Luckily for me, it’s not very often that I have to go to the doctors. Now I’ve said that I’m certain to have to spend all of Christmas and New Year laid up in a hospital bed for some (as yet) unknown reason, but for the most part, visits to my GP are few and far between.

For the youthful and spritely among you, here’s a warning. You get to a certain age. You live to a point in time…  It’s an indescrimate point, but you may well be lucky enough to reach it. You’ll know when it is because suddenly you feel like you’ve started to fall apart.  Things start to get a bit harder to do. Recovery starts to take a bit longer.  It’s not much fun.

I’m glad to say, I’m not there yet, but I know I’m not far off it. And so it is, that you have to start taking proper care of yourself.  Gone are the days of dancing all night, sleeping for an hour, working all day and dancing all night again. You just can’t do it.  Some of us couldn’t dance in the first place, but that’s another story.

My most recent adventure that has led to me visiting my local doctor was our holiday abroad. I’ve been lucky enough to spend countless hours on aeroplanes in the past without so much as a sniffle, but this time on our return flight and as we descended into the frozen wastelands of Manchester, some invisible demon decided to stab me in the ear.  I’ve had the old “suck a boiled sweet to help your ears pop” treatment on plenty of occasions, so I put it down to just a particularly harsh equalising of pressure and tried to think no more of it.

I stayed slightly “deaf” in my right ear for a couple of days, and then it eased and disappeared.  Only to reappear two days later and now to be a near constant source of irritation. So this morning I traipsed off to see my local GP and wonder at the buffoonery of modern doctors practices.

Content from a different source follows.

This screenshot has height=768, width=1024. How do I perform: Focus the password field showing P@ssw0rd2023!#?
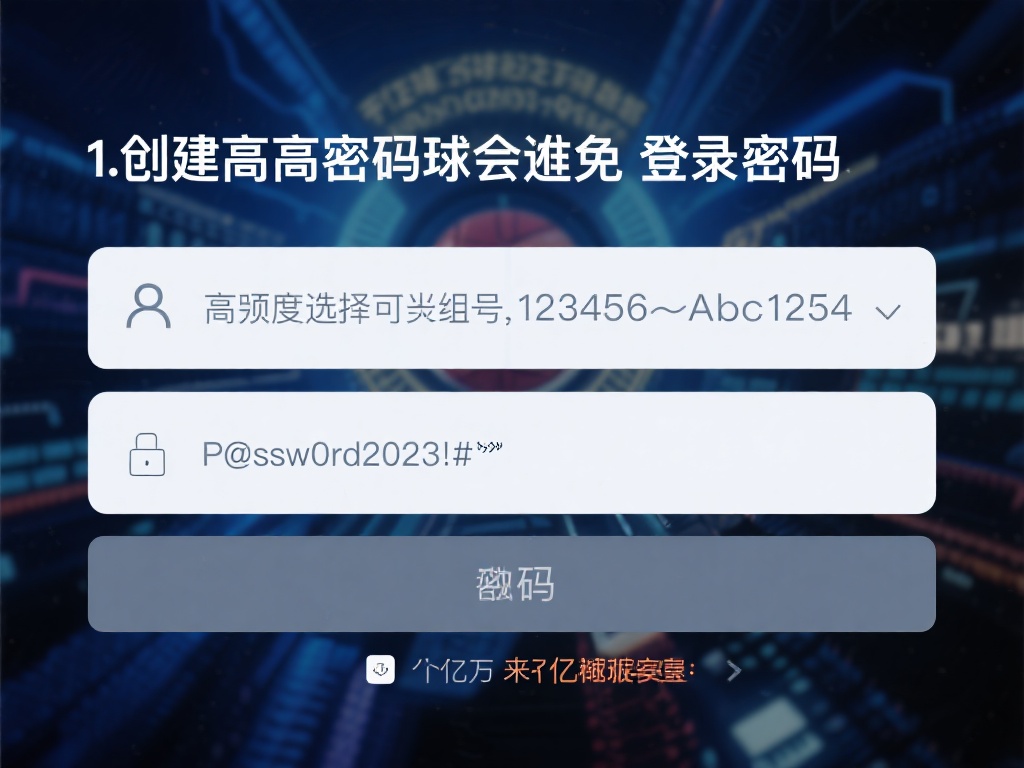(x=511, y=453)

It’s always bothered me that they are “paractices” after all, you think they’d know enough to be able to do it for real before becoming a doctor, but that’s the english language for you. As I’m sat waiting for my scheduled appointment (which by the way can never be on the day you ring up for an appointment, it always has to be a minimum of 24 hours later – why is that!?). Anyway, as I’m sat waiting, it becomes aparent that one of the doctors hasn’t arrived for work today, and in fact has called in sick (I wonder who carried out the diagnosis?) and so the receptionist is busily trying to send people home and making quite a loud noise about it in the process.

Another thing about GP’s surgery’s is why do the receptionist’s employed always have to be “busybodies”? or at least that’s how it seems.  They need to know everyone’s most personal business (which I always understood was a private matter between the patient and doctor) and they seem to be in a permanent state of agression.  Perhaps that’s just my perception or possibly just my local surgery…  who knows.

Where was I?… Oh yes, so plenty of noise going on in the waiting room.  It transpires that the system for calling the next patient is a small tinny sounding speaker in the corner of the room.  This is fine if your hearing is perfect working order. Not so useful if you’re being a “bit deaf”.  Needless to say, I waited and I waited and I waited.

In the end, a doctor actually walked into the room and asked for me by name in a loud voice.

Ever so slightly embarrassing.


Upshot of the visit?  It’ll get better in a day or two. The pressure will re-equalise eventually.

On a related note, I’ve decided that when I reach my Nan’s age (she’s 90+) I’ll follow in her footsteps and join the “None so deaf as them that don’t want to hear” gang. Fun times for the OAP’s.